Now I realize that I'm probably making people mad out there, so please forgive me. Don't get me wrong - a few short months ago (as in, less than six), I found myself saying the same things. I thought I had no time. I couldn't work out. I couldn't read a book. I couldn't make a phone call or write a letter, even though I wanted to. Watch a movie? Nope, I had no time for that. Work on a craft (only my favourite thing to do)? Not enough time for that either. Increase my prayer time? Definitely not enough time for that.

A lot changed that was out of my hands. We moved. My husband got a new job, with less demanding hours. My children got a little bit older and more self-sufficient (it's amazing the change in 6 short months when the child is only 2!!). Because of the move, I was able to remove myself from countless commitments that I had been unable to discontinue while still living in Maine (things with school and church, for example, that I'd agreed to and didn't feel that I could "back out of"). In a lot of ways, I was blessed to have this opportunity to start fresh.

I know how hard it is to not have something like a move for an excuse. Believe me. That's how I got into the mess to begin with: I kept saying "yes" to things...and my 24 hours a day was eaten up by everyone else, leaving me with no "time." I didn't have that nerve to remove myself from those commitments - my good old guilt complex kept me tied up and donating my "time" to everyone else.

But I ask you.....do you have the nerve?

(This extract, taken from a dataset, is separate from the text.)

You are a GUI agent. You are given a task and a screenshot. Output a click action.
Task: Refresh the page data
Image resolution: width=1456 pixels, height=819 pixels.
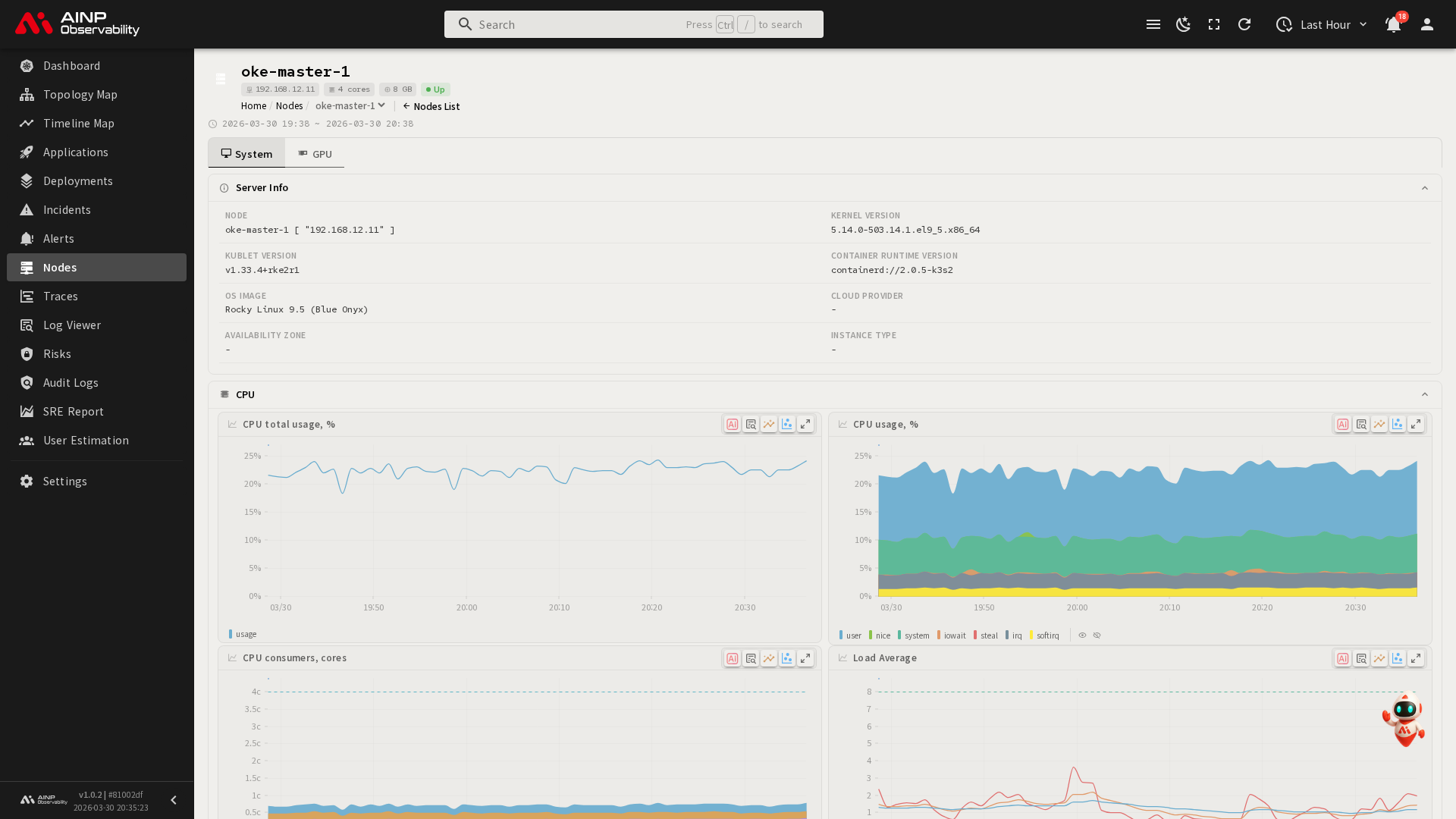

Are you doing things because you want to serve, or are you doing things because you feel obligated to serve? Serving is good - serving is VERY good. But why are you doing it is even more important, if you ask me. Are you volunteering because YOU like the accolades, or are you volunteering because you have a God-given skill or talent that you can use to glorify Him? There's a huge difference between donating your time on a project because you crave seeing your name on the credits....and donating your time because you want to serve Him and those He put into your life. I will be the first to admit that often, I was only saying "yes" because I liked the attention. I liked being "in the know" when it came to different organizations. Sometimes, I was doing it for the right reasons......but more often than not, it was my pride that was fueling my service. This is something that I'm really struggling with right now, as I discern how to volunteer my time in our new church community.

Moving on to another time stealer.......how much time do you spend "wasting" time with things like online websites or TV or video games? Again, I don't think there's anything wrong with these activities (assuming none are immoral, of course)....as long as it's in moderation. I am guilty of this one, too. Often, when I find myself not having enough "time," it's because I've spent too much time on Facebook or other online forums...or in front of the TV. I'm still working on this - some days are much better than others. I'm not perfect, by any means.

But one thing that I've tried to do is combine things that take my time from me. For example...I love watching mindless TV. Honestly...I'll come right out an admit it. Things like The Big Bang Theory crack me up and I thoroughly enjoy watching it. But, sitting down in front of the TV often meant that I'd lose hours upon hours a week. My solution? I pretty much only let myself watch TV if I'm on the treadmill. It's my reward. Not working out? No Law and Order for me. It means I often have to watch them on the iPad, which means reruns, but to be honest, there's not a single TV show that I follow closely enough to care. If you don't have small children wandering in and out of the room, there's no reason you can't workout DURING the new episode. I choose the iPad purely because it's self-contained, directly on my treadmill...and no little eyes will see the screen.

I don't have any huge words of advice about gaining time. I still struggle every day with balancing all that's on my to-do list with the limited amount of time on the clock. I'm improving, day-by-day, though.

How about you? Do you have any tricks for finding that elusive thing known as "time?"